2. Wie hat Ihre Erfahrung beim Erwerb des Doktortitels Ihre Perspektive und Herangehensweise an Forschungsprojekte beeinflusst, insbesondere im Hinblick auf Ihre interdisziplinären Interessen und Ihr Engagement in den Bereichen Gender- und Alternsstudien?
Durch mein interdisziplinäres Doktoratsprojekt konnte ich meinen eigenen akademischen Horizont erweitern und Grenzen der Disziplinen austesten und durch meinen feministischen Forschungsansatz solche auch verschwimmen lassen. Internationale Projekte am Zentrum für Inter-Amerikanische Studien, wie zum Beispiel das ACT Projekt, Aging in Data, oder auch die Graz International Summer School haben zu diesem Fortschritt in meiner Arbeit einen wesentlichen Beitrag geleistet.

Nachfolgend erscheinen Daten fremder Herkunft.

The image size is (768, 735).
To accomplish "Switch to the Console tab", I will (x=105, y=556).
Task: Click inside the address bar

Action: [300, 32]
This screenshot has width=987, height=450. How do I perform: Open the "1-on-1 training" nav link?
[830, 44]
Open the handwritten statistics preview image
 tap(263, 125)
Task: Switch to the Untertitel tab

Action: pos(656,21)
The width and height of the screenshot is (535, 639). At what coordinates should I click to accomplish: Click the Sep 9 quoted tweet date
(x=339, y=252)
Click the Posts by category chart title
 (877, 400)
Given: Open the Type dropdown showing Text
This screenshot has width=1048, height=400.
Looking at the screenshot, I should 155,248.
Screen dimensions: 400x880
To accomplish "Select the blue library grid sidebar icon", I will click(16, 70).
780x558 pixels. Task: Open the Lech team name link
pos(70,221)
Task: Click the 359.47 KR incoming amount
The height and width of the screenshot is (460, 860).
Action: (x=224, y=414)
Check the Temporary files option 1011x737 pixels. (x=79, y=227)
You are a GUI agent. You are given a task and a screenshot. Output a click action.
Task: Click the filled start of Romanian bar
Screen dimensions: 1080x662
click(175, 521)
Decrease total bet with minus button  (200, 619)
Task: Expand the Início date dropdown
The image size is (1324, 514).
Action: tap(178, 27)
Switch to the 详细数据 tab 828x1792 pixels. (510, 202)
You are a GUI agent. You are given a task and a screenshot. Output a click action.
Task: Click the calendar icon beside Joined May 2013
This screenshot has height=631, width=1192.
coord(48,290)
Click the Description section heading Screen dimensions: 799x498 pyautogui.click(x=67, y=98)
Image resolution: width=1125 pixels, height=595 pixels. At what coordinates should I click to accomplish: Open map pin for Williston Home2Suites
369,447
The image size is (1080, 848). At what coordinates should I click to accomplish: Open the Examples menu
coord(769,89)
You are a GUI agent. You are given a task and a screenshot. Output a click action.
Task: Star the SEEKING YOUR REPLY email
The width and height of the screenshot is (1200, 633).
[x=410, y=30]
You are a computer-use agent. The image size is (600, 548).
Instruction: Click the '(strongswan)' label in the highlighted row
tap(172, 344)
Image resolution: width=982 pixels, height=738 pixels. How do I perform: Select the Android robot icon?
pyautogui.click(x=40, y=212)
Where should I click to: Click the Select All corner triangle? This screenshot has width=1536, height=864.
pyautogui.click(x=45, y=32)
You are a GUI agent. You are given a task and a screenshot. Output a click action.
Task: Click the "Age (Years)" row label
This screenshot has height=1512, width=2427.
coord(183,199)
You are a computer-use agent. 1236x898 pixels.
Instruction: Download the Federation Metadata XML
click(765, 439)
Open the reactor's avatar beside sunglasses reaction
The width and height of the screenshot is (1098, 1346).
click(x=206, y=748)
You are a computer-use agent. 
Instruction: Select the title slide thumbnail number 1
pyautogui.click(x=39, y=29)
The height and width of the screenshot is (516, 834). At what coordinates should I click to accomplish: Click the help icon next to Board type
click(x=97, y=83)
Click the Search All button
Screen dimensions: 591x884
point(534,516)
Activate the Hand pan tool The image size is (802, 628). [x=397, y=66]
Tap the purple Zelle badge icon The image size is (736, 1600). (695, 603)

Die Methodenentwicklung basierend auf interamerikanischen Ansätzen und Theorien haben es mir ermöglicht kritische Theorien in lokale Gegebenheit zu verhandeln. Genau das spricht für die Arbeit des Zentrums für Inter-Amerikanische Studien, die unsere Forschung heutzutage interdisziplinär und international vorantreiben kann.
3. Welche konkreten Schritte planen Sie in Ihrer zukünftigen Forschungstätigkeit am Zentrum für Inter-Amerikanische Studien?
Die nächsten konkreten Schritte sind die Veröffentlichung meiner Dissertation als Monographie mit Transcript Bielefeld (Ende 2024), sowie die Durchführung der internationalen Konferenz „Camps, Carceral Imaginaries, and Critical Interventions“ von 30. Mai bis 2. Juni 2024 an der Universität Graz. Diese Konferenz wird wieder Möglichkeiten für internationale Kooperationen und Folgeprojekte aufbieten auf die ich mich jetzt schon sehr freue.